▸ TASK DESCRIPTION:
Beneath this line are the data; copy exactly the part of them that opens with the line containing "Limoud (166, 22)" and closes with the line containing "memelihara kucing (131, 1993)", and only that part.

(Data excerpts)
++++

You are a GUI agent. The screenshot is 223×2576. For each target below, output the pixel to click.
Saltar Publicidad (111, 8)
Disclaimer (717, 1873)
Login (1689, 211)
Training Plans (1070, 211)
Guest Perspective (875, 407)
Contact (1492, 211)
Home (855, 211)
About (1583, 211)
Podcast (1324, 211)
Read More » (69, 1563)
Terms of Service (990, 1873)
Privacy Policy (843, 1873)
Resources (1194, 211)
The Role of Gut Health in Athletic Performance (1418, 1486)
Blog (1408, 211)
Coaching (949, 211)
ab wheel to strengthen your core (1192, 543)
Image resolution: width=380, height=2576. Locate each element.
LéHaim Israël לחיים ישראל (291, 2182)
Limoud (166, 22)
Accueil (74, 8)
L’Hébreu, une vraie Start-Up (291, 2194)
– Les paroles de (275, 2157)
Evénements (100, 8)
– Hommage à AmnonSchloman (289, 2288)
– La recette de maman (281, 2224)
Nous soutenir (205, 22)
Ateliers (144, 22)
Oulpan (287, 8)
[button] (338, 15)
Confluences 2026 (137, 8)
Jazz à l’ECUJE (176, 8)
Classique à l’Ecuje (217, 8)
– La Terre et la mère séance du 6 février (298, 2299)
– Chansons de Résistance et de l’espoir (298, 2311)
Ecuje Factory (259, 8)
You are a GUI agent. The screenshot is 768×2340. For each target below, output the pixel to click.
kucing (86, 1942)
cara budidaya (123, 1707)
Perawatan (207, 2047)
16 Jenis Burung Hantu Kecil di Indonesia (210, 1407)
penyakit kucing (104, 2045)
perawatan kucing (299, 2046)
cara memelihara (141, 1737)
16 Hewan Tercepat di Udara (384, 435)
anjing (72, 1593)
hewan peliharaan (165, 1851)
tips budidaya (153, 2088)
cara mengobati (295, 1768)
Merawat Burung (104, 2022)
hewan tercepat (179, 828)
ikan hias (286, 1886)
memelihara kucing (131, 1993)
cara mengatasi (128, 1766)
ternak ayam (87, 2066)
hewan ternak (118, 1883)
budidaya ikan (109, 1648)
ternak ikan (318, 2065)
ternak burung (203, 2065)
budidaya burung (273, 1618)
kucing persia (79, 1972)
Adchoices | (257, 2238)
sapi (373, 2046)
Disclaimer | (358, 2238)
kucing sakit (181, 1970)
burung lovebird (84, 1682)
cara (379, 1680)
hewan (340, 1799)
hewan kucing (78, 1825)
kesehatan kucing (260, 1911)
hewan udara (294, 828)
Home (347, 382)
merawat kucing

++++

▸ EXERCISE ANSWER:
Limoud (166, 22)
Accueil (74, 8)
L’Hébreu, une vraie Start-Up (291, 2194)
– Les paroles de (275, 2157)
Evénements (100, 8)
– Hommage à AmnonSchloman (289, 2288)
– La recette de maman (281, 2224)
Nous soutenir (205, 22)
Ateliers (144, 22)
Oulpan (287, 8)
[button] (338, 15)
Confluences 2026 (137, 8)
Jazz à l’ECUJE (176, 8)
Classique à l’Ecuje (217, 8)
– La Terre et la mère séance du 6 février (298, 2299)
– Chansons de Résistance et de l’espoir (298, 2311)
Ecuje Factory (259, 8)
You are a GUI agent. The screenshot is 768×2340. For each target below, output the pixel to click.
kucing (86, 1942)
cara budidaya (123, 1707)
Perawatan (207, 2047)
16 Jenis Burung Hantu Kecil di Indonesia (210, 1407)
penyakit kucing (104, 2045)
perawatan kucing (299, 2046)
cara memelihara (141, 1737)
16 Hewan Tercepat di Udara (384, 435)
anjing (72, 1593)
hewan peliharaan (165, 1851)
tips budidaya (153, 2088)
cara mengobati (295, 1768)
Merawat Burung (104, 2022)
hewan tercepat (179, 828)
ikan hias (286, 1886)
memelihara kucing (131, 1993)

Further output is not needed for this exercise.